--- Provided entries Enclosed Below ---

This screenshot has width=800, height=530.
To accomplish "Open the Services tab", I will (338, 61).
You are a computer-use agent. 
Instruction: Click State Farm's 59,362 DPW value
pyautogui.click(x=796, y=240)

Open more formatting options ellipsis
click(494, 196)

--- End of Enclosed Provided entries ---
--- Provided entries Enclosed Below ---

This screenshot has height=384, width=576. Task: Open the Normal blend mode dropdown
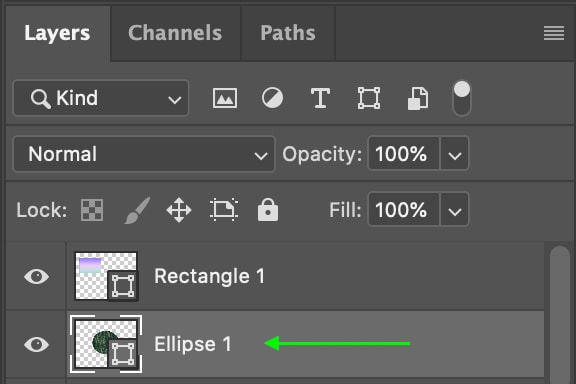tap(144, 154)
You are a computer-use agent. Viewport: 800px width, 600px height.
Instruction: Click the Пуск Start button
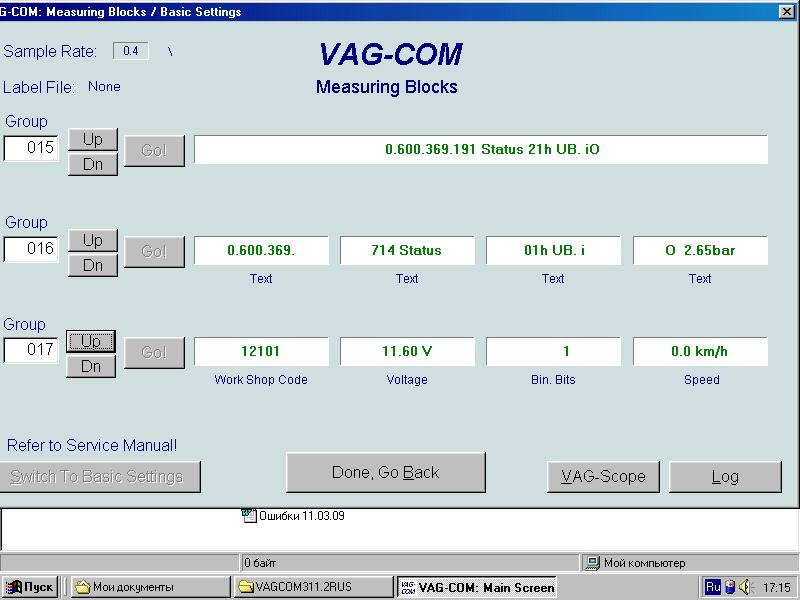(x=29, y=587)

--- End of Enclosed Provided entries ---

• Exercise aim: Provide the count of lines in the data above containing "agent", and nothing further.

• Solution to this task: 2